J. Yu1, G. Zhou1, S. Liu1, J. Wu1, R. Sanchez1, D. Dawson1, W. Fisher2, F. C. Brunicardi1 1University Of California – Los Angeles,Surgery Department,Los Angeles, CA, USA 2Baylor College Of Medicine,Houston, TX, USA
Introduction: Recent molecular characterizations of pancreatic ductal adenocarcinoma (PDAC) have identified hundreds of genetic alterations and aberrant gene expression in key biological processes and signaling pathways. However, PDAC global database analyses are insufficient in identifying relevant PDAC biomarkers for individual patients. Our objective was to develop a list of PDAC signature genes that could serve as potential biomarkers for individuals with PDAC using a novel combination of real time genomic analysis and published PDAC databases.
Methods: PDAC and normal matching pancreas specimens (n=8) were procured and processed for genomic sequencing. RNA sequencing libraries were generated using Illumina TruSeq RNA v2.0 and sequenced on an Illumina HiSeq 2500 platform. Sequencing reads were aligned to the human genome hg19 using TopHat and Bowtie. Three microarray gene expression datasets from the GEO database were collected and processed with R and Bioconductor packages. PDAC signature genes were identified by comparing whole genome transcriptome profiles from gene expression microarrays on independent cohorts and microarray platforms. Weighted Gene Co-expression Network Analysis (WGCNA) was then conducted to identify hub genes that highly correlate with PDAC. Hub genes were further validated with RNAseq and QPCR in PDAC and normal tissue control specimens.

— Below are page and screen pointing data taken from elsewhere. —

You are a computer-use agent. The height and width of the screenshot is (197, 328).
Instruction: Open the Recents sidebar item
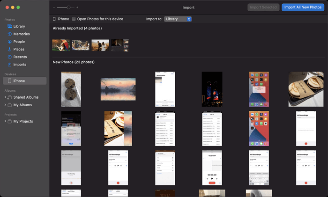coord(20,57)
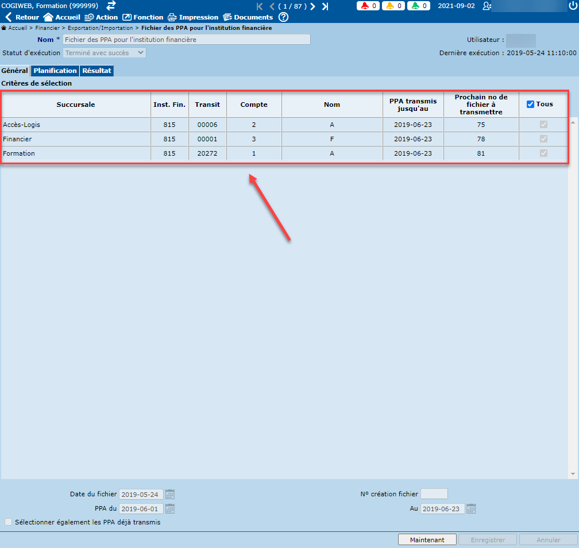
Task: Click the green notification bell icon
Action: pyautogui.click(x=415, y=6)
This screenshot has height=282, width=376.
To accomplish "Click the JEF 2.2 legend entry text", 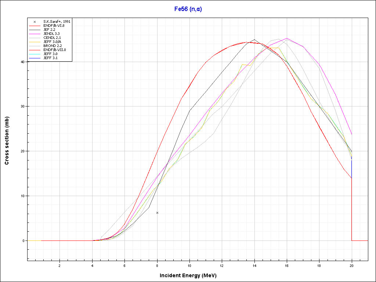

Results: 1007 differentially expressed genes were identified with a cutoff (log2 fold-change > 0.5, FDR < 0.01) by comparing whole transcriptome of PDAC with normal matching tissues from three independent cohorts of two microarray platforms. GO-term enrichment analysis revealed that these 1007 genes were significantly enriched in ECM-receptor interaction, focal adhesion, complement and coagulation cascades, and glycolysis and gluconeogenesis pathways. With higher stringency (log2 fold-change > 2 and FDR < 0.01), 83 PDAC signature genes that distinguish PDAC from the normal pancreas were identified. To identify modules of highly co-regulated genes, co-expression gene networks using the transcriptome data of the entire 1007 gene list were constructed, revealing five modules and 12 hub genes with high connectivity and significant correlation with PDAC. Three hub genes, MBOAT2, LAMC2, and TSPAN1, were validated using QPCR of individual PDAC and normal pancreas specimens.
Conclusion: This novel actionable genomic analysis utilizes a comparison of RNAseq in real time to microarray on a large number of PDAC samples and WGCNA using a multifactorial genomic analysis and reveals a list of 83 PDAC signature genes, including MBOAT2, LAMC2 and TSPAN1. The data suggest that this actionable genomic analysis platform will help increase the understanding of signaling pathways and the identification of potential therapeutic targets in real-time for each patient with PDAC.